**Data extract:**
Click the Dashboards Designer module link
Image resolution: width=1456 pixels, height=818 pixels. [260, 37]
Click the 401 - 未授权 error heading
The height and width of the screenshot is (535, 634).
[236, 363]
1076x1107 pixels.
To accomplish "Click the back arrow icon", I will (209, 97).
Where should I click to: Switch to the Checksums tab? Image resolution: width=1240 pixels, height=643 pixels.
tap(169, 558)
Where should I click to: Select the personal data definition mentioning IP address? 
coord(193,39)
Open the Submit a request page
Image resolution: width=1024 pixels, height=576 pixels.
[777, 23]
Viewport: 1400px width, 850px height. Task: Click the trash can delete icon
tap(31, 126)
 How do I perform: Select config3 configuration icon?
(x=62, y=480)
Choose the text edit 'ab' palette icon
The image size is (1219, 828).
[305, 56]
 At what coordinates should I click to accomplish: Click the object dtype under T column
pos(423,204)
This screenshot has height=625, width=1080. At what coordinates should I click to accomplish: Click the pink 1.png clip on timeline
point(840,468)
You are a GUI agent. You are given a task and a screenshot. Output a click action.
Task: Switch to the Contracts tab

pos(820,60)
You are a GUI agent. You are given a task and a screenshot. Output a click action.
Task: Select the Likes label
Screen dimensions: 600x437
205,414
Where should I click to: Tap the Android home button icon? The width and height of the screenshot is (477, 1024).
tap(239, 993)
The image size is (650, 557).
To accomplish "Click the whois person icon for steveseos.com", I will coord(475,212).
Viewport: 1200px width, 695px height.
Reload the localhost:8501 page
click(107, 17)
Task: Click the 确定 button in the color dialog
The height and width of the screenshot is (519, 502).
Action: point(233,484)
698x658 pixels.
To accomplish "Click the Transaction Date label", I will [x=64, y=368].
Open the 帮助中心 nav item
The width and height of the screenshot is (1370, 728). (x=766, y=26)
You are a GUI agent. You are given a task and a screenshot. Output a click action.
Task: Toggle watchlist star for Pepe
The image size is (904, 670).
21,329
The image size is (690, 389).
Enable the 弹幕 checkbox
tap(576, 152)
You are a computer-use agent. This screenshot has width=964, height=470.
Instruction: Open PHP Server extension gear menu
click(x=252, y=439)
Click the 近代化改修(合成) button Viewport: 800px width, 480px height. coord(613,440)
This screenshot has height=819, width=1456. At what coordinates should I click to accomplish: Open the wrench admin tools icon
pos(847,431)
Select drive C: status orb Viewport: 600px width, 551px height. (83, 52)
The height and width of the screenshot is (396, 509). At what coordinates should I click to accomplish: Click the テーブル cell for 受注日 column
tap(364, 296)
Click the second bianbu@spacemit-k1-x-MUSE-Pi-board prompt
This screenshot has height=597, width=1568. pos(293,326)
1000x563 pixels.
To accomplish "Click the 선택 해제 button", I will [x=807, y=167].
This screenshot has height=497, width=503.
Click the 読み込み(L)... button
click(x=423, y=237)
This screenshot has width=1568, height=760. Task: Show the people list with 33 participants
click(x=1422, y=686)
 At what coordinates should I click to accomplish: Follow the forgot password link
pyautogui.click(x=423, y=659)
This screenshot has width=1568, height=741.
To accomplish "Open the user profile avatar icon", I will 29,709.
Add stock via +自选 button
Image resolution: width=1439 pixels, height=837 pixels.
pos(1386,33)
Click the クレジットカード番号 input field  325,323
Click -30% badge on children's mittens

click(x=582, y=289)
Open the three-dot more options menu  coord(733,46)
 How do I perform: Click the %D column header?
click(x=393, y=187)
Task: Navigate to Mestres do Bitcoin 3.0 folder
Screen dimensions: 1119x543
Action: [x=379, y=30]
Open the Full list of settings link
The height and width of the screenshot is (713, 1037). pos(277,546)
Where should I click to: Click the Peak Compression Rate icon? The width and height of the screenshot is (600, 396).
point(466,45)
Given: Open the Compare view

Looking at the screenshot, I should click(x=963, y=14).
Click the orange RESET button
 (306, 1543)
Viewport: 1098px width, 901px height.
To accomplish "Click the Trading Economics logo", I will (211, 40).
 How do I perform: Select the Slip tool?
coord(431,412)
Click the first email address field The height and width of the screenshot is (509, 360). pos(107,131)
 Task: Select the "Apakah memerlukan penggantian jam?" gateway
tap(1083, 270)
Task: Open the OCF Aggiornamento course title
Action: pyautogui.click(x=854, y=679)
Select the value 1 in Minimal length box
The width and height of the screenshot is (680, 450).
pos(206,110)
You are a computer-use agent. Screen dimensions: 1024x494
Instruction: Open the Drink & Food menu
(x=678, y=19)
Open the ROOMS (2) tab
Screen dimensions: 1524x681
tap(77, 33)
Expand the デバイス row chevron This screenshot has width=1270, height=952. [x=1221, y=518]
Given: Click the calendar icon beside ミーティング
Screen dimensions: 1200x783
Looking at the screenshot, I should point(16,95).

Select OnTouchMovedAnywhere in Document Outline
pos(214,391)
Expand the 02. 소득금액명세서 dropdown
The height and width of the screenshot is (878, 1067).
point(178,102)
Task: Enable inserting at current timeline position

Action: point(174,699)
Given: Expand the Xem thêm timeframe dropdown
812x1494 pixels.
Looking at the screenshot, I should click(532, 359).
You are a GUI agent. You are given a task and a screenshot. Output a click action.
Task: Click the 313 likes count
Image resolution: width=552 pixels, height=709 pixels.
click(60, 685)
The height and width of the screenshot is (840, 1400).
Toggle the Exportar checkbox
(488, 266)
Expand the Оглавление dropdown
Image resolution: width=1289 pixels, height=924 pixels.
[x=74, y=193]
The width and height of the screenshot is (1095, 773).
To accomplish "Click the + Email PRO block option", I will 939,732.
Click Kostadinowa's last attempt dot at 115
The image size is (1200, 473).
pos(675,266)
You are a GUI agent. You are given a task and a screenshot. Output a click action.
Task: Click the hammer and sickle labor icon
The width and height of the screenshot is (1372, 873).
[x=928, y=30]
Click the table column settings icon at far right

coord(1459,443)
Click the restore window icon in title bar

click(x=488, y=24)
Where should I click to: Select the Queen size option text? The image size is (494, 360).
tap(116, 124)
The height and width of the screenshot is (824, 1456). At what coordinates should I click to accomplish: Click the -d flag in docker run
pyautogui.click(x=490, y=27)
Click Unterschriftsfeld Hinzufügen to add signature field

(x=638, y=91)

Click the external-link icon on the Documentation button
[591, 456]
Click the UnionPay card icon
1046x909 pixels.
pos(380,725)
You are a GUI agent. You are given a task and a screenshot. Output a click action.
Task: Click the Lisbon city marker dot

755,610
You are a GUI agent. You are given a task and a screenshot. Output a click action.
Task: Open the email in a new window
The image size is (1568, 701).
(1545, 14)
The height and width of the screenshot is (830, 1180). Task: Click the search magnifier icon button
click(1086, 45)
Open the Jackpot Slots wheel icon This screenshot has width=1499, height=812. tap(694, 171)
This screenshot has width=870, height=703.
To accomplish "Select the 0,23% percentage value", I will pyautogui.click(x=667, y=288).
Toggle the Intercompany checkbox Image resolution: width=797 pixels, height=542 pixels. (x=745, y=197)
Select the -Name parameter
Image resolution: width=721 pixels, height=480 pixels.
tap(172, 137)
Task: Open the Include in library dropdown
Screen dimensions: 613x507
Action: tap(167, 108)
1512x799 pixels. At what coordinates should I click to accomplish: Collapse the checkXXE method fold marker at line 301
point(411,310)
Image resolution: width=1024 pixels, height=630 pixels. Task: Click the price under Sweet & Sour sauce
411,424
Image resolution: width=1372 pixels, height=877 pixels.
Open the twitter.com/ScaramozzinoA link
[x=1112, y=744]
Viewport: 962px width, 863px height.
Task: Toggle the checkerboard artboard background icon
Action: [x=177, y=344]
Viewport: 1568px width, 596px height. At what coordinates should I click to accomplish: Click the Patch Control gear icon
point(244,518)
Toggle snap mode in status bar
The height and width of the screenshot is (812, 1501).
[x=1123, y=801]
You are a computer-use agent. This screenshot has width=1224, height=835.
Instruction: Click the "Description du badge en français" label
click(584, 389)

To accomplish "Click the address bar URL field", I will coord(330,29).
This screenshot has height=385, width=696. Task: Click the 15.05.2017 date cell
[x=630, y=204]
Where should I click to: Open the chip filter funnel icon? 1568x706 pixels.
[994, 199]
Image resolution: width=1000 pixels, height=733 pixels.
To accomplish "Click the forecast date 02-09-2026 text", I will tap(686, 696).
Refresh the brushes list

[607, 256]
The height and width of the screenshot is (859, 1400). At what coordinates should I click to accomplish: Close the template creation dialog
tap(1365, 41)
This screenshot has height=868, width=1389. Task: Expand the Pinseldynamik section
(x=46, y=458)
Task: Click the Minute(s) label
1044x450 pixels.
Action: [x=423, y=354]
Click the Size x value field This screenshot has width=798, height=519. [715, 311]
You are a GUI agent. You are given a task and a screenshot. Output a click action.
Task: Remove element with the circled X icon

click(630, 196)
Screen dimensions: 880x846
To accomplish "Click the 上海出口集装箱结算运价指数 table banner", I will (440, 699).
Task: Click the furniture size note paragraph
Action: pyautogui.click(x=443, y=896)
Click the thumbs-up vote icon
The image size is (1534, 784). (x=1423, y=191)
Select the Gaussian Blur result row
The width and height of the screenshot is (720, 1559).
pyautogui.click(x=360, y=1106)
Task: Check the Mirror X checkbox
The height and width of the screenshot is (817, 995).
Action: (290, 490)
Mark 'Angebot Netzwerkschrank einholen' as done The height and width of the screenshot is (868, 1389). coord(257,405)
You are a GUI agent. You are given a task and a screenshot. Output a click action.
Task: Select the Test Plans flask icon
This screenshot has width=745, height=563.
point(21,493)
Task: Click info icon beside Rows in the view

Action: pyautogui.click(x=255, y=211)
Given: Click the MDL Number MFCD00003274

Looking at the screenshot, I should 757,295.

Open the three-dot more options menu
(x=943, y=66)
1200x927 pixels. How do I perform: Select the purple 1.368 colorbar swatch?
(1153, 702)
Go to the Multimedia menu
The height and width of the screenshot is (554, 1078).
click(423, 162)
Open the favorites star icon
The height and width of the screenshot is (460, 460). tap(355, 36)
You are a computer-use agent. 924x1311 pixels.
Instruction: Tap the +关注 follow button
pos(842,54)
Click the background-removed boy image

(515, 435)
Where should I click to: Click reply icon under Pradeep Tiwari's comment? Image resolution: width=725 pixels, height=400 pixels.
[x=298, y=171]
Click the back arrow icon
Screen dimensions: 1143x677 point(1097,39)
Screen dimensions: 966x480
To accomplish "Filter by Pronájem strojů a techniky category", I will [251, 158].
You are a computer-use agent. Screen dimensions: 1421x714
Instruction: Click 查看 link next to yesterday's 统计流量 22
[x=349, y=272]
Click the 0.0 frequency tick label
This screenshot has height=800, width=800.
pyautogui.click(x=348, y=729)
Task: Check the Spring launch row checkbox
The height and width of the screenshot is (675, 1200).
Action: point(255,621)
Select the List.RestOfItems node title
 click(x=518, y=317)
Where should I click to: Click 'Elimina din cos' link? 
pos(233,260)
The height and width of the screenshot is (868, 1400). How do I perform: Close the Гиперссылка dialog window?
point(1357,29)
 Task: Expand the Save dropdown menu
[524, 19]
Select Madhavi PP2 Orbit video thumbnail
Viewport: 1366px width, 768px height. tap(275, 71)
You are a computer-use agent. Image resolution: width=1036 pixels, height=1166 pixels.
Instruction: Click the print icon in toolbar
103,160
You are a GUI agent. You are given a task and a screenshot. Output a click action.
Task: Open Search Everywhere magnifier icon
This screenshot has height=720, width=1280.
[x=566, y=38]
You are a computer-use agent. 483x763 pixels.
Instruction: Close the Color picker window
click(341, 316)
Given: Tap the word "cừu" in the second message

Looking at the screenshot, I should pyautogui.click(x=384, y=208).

**Directions for this task:**
Using the entries above, give back exactly the line containing "This screenshot has width=1568, height=760.", the line containing "This screenshot has width=1568, height=741.", and every line between them, and nothing else.

**Solution below:**
This screenshot has width=1568, height=760. Task: Show the people list with 33 participants
click(x=1422, y=686)
 At what coordinates should I click to accomplish: Follow the forgot password link
pyautogui.click(x=423, y=659)
This screenshot has width=1568, height=741.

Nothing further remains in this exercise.